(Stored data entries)
###

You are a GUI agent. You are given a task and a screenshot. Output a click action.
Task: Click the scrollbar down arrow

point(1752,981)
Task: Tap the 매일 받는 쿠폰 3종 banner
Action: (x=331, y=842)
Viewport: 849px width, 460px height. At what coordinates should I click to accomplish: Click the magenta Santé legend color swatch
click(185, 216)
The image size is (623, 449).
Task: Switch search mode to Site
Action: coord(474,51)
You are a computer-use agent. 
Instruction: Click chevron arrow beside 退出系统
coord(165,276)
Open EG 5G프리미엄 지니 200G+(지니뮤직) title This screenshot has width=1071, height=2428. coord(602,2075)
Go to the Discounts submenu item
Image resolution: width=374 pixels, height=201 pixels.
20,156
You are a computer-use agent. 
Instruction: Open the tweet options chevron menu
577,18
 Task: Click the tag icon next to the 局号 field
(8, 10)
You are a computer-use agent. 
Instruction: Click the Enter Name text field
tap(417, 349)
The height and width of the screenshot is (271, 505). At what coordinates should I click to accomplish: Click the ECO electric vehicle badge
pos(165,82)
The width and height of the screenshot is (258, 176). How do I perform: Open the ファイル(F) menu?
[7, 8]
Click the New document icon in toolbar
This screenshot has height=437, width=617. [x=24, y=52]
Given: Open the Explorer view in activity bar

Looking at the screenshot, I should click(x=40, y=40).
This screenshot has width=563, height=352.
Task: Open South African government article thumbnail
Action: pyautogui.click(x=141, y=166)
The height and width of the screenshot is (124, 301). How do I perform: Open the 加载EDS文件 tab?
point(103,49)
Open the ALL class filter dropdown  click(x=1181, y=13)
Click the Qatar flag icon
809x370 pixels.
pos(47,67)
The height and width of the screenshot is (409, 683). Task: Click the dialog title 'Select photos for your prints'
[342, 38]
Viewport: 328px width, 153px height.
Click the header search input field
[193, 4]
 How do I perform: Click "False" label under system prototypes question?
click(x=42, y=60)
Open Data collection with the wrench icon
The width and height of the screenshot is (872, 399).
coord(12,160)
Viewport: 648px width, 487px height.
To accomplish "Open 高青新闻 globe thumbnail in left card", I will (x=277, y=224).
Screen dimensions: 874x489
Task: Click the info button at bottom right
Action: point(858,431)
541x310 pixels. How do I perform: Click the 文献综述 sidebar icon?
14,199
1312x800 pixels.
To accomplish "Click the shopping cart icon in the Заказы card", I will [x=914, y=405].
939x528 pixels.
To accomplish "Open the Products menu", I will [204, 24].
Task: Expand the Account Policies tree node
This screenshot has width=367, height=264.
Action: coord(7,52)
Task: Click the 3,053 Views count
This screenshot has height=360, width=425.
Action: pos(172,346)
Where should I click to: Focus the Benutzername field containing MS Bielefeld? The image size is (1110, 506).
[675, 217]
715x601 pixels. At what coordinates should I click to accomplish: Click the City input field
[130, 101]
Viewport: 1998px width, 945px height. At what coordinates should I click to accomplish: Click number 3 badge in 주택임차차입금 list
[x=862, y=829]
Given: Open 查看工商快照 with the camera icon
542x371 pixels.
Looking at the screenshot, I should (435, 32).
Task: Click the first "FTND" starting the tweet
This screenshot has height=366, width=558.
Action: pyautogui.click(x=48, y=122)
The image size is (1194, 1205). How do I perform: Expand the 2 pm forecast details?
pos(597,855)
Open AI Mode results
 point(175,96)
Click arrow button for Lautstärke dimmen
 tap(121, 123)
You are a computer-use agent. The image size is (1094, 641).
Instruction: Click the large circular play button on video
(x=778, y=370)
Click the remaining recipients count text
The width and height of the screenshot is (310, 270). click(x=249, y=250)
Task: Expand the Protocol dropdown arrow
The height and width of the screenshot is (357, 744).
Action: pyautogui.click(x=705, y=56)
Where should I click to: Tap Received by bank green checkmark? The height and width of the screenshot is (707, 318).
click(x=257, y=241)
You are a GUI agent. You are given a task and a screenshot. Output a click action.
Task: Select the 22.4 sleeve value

###

If a line contains the word "with", it counts; please state how many such lines the records above have, and nothing more.

_YOUR SOLUTION:_ 2